COVID-19 testing remains critical to help treat, isolate, or hospitalize people who are infected. Nearly 120,000 people have been tested in New Hampshire.
“When a communicable disease outbreak begins, the ideal response is for public health officials to begin testing for it early”, informs Dr. Eduardo Sanchez, American Heart Association’s chief medical officer for prevention.
That leads to quick identification of cases, quick treatment for those people, and immediate isolation to prevent spread. Dr. Sanchez says that early testing also helps to identify anyone who came into contact with infected people so they too can be quickly treated.
COVID-19 is disproportionately affecting Hispanic, Latino, and Black communities across the country. In New Hampshire, those two groups make up about 17-percent of total coronavirus cases statewide, but account for just a little over 5-percent of the state’s population.
“We know in particular with our populations of color, those disparities have existed for decades,” Bobbie Bagley, Nashua’s public health directors told NHPR. “And so we need to make sure that we have a particular focus on addressing those needs so that we can close those gaps and improve the health outcomes for that population group.”
Bagley said that her team pays close attention to “social determinants of health” — factors beyond someone’s medical history that play a big role in shaping their health outcomes. This includes things like where someone lives, how much they earn, and if they’re a racial or ethnic minority in this country.
Similarly, the Connecticut Health Foundation advised that as this disease unfolds, it is important to recognize the roots of these disparities including differences in access to health care, unequal treatment within the health care system, unequal access to resources such as stable housing and healthy food, and personal experiences of discrimination and racism that have lasting physical and mental health consequences.
Some key facts:
- Having a regular source of care is a key factor in staying healthy; now, it also means having a place to call if you feel sick and wonder if you need to be tested for COVID-19. Yet in 2018, 33% of Hispanic residents and 23% of black residents did not have a personal doctor (by contrast, only 11% of white residents reported not having a personal doctor).

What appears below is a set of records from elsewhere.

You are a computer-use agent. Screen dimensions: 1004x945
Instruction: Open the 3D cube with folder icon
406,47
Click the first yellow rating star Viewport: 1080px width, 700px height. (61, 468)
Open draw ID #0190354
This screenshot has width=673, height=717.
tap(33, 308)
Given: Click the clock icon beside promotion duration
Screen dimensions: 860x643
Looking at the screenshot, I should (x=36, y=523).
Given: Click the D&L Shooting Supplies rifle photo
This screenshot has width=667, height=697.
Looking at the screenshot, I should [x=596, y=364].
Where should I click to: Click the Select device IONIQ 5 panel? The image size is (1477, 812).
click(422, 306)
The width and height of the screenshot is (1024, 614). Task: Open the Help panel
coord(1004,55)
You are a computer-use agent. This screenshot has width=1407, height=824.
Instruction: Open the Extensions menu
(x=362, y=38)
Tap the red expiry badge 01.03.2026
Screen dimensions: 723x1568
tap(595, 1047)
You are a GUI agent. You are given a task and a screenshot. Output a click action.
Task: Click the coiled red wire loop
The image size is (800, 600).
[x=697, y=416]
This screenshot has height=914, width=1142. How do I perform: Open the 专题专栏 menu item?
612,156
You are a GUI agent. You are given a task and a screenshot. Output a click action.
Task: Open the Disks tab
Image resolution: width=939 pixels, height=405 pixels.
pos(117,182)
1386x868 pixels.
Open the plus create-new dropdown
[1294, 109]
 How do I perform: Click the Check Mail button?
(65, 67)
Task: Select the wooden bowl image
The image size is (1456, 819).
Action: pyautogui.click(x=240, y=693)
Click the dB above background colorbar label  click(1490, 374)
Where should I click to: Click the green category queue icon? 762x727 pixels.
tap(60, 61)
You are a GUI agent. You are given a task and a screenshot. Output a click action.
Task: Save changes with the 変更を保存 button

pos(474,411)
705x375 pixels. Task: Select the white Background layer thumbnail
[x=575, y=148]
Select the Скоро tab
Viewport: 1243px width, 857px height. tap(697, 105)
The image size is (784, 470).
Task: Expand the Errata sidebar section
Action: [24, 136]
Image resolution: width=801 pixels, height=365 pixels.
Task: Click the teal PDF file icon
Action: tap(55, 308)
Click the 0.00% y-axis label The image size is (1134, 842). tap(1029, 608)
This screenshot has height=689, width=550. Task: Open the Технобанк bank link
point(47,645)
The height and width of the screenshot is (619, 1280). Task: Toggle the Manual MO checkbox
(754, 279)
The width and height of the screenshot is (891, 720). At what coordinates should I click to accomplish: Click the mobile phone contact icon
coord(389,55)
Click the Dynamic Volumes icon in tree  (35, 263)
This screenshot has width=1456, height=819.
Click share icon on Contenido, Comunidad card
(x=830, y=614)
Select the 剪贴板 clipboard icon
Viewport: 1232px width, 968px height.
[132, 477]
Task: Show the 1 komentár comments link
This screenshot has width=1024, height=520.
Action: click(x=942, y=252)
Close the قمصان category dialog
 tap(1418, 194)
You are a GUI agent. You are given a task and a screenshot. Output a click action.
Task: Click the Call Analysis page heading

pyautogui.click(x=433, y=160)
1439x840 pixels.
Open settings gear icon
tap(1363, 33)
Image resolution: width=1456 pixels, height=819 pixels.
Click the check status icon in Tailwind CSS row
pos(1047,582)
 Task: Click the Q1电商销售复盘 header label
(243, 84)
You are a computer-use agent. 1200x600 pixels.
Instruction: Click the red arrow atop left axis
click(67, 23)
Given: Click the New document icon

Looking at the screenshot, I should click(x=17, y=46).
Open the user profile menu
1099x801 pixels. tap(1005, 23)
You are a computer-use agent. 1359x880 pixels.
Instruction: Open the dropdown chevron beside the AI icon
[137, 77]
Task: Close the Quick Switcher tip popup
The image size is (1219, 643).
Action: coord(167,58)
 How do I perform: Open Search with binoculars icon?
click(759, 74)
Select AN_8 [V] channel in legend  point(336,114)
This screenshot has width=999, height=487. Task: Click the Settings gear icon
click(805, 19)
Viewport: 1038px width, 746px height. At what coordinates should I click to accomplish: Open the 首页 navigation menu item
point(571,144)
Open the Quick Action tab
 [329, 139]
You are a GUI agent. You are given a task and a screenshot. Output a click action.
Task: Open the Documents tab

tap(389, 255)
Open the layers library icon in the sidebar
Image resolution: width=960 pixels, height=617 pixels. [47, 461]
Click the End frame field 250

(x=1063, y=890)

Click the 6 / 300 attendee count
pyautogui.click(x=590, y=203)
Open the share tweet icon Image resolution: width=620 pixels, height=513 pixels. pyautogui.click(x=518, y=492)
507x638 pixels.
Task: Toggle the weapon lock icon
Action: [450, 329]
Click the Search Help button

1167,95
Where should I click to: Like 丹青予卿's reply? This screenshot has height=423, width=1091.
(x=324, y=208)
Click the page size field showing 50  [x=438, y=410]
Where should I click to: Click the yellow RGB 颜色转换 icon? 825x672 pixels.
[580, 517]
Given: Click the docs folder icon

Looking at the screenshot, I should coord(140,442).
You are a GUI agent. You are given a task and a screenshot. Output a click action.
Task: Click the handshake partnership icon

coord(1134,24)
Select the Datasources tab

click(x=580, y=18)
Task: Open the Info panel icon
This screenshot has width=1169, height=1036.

- Research has also found that black and Hispanic patients are at risk of receiving less aggressive treatment than white patients. For example, studies found that Hispanic patients were half as likely to be given pain medication when they went to the emergency room with a broken bone, and black children and teens with appendicitis were significantly less likely to be given opioids to treat pain. Among patients with heart issues, black patients were significantly less likely than white patients to receive interventions that could promote long-term survival.
- Research has also linked experiencing racism and discrimination with a wide range of negative physical and mental health consequences including depression, anxiety, hypertension, breast cancer, and giving birth preterm or having a low-birthweight baby. One way discrimination could lead to poorer health is through repeated activation of the body’s stress response system, which can have negative long-term physical and psychological effects.
The rate of positive COVID-19 tests in the Granite State has remained at about 2% to 3% over the past few weeks, noted by Dr. Benjamin Chan, the state epidemiologists.
Amid improving overall COVID-19 infection trends in the Granite State, health officials urged people this week to continue wearing masks and maintaining social distancing.
Governor Chris Sununu echoed the call for Granite Staters to wear masks when out in public. He called it a commonsense way to protect the community and help ensure that New Hampshire doesn’t have to reverse its reopening plans, reported WMUR.
“Wear your mask where you cannot socially distance,” Sununu said. “It works. It’s been proven to work time and time again.”